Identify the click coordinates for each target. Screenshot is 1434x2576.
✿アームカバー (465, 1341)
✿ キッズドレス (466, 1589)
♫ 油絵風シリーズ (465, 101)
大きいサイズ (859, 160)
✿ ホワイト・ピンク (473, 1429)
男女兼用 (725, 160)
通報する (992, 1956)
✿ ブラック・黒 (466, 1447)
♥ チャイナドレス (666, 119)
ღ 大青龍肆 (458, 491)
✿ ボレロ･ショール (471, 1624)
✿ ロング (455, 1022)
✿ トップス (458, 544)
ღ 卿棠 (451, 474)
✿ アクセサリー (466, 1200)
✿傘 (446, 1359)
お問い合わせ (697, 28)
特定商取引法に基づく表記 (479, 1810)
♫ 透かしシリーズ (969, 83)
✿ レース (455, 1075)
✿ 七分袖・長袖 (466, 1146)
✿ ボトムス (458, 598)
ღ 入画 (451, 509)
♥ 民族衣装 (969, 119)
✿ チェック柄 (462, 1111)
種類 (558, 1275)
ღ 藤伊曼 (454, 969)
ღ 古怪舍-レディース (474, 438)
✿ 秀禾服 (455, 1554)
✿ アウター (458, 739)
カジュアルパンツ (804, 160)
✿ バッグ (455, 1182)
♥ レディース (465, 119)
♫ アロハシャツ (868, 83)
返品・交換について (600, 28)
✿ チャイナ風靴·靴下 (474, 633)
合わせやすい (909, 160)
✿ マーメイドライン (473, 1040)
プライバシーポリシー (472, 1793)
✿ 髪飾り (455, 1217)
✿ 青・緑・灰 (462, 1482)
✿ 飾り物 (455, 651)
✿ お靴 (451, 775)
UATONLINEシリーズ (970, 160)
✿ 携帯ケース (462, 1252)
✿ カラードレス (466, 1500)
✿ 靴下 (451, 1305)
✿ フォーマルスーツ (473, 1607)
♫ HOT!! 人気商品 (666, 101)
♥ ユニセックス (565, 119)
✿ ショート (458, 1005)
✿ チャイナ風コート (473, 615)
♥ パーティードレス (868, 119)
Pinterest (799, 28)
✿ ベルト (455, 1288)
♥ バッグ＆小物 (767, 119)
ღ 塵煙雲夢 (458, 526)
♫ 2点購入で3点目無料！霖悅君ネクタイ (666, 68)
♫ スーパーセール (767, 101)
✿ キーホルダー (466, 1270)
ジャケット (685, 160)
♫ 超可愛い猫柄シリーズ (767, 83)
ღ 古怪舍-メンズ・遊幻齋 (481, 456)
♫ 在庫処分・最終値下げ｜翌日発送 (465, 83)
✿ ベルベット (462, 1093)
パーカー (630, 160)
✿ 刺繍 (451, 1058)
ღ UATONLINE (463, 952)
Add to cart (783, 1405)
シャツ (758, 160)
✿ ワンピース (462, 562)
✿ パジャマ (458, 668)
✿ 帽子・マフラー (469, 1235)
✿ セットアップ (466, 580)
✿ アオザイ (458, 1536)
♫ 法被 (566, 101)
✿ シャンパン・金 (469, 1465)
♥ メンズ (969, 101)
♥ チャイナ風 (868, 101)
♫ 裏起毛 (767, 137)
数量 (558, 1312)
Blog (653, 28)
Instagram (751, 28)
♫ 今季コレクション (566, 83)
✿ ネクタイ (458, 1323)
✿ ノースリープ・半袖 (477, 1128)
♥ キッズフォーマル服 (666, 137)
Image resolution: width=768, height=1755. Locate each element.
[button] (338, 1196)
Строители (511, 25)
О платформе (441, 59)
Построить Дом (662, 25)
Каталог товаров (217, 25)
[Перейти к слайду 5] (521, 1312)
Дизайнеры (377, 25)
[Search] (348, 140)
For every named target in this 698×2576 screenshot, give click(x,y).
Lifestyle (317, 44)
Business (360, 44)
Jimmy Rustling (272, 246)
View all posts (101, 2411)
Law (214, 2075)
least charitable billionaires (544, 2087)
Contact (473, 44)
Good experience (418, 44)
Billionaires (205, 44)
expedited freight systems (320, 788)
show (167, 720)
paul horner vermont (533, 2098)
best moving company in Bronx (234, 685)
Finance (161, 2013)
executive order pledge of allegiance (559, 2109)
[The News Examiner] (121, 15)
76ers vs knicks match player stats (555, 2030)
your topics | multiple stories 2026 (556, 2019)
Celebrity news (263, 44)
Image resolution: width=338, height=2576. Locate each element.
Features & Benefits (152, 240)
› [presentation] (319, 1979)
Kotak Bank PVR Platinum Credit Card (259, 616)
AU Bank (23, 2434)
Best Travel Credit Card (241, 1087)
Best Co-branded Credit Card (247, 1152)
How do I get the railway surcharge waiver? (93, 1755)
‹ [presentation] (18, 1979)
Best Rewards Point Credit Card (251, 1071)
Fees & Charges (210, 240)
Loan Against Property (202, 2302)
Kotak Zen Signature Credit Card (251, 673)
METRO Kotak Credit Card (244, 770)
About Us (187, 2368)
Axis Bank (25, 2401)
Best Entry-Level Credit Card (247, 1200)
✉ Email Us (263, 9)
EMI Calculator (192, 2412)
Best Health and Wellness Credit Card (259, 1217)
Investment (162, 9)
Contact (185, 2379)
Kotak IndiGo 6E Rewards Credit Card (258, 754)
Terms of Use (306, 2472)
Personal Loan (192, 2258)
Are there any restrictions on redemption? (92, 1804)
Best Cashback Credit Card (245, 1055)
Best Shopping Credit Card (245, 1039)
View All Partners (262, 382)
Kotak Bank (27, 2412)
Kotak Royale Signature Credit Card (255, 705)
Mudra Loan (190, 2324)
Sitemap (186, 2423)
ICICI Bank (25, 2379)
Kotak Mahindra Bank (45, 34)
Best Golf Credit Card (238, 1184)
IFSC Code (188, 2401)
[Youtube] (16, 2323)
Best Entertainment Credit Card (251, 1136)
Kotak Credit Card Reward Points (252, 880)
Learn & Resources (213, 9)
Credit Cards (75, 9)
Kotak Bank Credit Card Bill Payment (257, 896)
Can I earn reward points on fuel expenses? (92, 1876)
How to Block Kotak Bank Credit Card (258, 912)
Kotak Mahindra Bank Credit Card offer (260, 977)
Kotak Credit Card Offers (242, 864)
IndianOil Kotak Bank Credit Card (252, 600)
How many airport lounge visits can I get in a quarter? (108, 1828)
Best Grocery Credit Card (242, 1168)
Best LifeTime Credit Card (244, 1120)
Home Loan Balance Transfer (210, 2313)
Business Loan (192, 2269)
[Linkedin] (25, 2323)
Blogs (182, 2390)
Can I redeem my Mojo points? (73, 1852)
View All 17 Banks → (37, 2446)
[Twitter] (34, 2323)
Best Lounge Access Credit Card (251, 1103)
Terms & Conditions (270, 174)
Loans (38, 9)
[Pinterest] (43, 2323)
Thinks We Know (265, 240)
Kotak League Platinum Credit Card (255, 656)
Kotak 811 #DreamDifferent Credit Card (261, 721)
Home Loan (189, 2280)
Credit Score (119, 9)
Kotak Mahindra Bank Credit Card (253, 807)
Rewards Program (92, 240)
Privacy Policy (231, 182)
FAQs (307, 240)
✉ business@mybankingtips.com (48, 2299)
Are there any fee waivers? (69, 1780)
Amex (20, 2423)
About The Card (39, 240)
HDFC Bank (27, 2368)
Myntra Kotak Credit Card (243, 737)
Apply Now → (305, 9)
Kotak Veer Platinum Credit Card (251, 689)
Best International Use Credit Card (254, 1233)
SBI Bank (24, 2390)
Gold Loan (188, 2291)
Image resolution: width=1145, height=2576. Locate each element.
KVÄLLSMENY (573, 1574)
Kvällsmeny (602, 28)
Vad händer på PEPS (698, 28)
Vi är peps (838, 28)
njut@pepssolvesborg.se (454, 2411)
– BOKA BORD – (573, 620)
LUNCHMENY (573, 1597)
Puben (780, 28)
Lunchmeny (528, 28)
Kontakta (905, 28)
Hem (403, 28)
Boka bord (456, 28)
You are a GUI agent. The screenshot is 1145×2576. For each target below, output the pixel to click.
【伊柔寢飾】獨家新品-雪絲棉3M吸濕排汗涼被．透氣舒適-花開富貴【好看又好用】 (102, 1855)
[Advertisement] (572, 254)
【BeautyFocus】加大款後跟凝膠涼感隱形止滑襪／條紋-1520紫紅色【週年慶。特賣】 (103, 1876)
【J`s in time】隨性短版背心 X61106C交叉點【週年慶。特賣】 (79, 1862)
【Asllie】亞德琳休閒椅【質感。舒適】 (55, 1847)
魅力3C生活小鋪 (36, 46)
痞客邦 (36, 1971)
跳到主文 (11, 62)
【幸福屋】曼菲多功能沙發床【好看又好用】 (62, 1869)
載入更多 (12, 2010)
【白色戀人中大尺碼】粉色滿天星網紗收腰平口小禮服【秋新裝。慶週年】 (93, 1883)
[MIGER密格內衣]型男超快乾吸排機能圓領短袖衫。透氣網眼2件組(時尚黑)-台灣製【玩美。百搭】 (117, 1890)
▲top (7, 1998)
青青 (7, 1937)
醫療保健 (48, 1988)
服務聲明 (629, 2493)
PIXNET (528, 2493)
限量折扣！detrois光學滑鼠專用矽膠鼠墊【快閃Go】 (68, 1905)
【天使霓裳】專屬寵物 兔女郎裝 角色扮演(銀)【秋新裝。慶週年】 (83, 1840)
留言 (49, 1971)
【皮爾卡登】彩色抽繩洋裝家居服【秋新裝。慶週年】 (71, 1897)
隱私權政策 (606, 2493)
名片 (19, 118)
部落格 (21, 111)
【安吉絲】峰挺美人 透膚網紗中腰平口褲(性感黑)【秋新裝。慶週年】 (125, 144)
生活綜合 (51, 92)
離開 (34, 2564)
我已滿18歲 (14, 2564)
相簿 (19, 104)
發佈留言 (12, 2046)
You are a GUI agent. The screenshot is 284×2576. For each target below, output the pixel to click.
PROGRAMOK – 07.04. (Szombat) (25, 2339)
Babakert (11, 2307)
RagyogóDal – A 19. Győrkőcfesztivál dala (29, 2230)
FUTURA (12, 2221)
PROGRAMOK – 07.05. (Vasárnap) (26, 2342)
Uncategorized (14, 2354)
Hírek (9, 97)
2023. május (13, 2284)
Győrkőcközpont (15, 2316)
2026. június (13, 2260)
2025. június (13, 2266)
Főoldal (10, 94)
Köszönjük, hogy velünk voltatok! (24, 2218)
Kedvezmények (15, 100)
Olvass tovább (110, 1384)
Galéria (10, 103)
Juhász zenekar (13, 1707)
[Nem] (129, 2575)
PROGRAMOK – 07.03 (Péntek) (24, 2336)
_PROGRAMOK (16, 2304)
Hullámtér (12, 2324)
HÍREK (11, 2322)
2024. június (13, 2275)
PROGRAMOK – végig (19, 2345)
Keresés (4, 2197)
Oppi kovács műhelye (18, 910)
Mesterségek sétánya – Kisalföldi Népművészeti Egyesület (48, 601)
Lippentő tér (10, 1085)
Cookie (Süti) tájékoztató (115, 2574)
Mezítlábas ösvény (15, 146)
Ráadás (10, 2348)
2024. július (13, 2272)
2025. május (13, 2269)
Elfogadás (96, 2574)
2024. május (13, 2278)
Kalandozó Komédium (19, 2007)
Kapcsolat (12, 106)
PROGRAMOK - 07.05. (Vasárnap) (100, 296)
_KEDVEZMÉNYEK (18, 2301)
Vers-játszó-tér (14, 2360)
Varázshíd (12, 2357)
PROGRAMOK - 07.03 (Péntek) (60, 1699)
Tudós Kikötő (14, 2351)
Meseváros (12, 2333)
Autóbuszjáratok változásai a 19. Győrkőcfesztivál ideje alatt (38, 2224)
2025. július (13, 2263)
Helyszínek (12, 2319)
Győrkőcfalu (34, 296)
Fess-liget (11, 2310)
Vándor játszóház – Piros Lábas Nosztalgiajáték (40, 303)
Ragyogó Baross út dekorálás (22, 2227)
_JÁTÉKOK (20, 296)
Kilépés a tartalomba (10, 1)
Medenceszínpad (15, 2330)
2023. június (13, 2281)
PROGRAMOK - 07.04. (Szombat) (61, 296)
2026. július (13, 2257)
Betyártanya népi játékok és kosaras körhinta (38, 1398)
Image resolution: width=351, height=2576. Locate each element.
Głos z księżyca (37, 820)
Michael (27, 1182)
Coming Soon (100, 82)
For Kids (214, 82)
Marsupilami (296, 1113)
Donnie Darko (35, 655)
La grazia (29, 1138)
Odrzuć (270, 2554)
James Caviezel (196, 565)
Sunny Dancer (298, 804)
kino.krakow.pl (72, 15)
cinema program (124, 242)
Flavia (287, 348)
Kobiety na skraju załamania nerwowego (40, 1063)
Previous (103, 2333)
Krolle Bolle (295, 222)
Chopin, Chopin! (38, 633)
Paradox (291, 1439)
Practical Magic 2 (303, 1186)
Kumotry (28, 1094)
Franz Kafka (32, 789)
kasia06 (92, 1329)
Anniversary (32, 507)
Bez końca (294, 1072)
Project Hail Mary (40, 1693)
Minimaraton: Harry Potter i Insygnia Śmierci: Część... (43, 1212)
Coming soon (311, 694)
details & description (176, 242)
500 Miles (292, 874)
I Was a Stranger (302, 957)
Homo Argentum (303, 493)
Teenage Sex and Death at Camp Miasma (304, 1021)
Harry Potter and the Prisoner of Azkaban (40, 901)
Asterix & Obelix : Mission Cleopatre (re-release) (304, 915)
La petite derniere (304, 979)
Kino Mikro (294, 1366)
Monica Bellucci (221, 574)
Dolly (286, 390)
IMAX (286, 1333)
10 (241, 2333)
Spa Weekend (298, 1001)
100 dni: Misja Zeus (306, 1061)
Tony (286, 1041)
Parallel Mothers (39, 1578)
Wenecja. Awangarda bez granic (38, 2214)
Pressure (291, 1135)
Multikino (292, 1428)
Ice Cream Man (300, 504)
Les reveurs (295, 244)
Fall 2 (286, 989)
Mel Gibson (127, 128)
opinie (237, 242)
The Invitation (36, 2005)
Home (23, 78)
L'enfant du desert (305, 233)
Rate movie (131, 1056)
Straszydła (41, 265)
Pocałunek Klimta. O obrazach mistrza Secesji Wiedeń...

- - -

REQUIREMENT — Only the count belongs in your answer, so please work out how many lines of the data contain "View".

SOLUTION TO THIS TASK — 3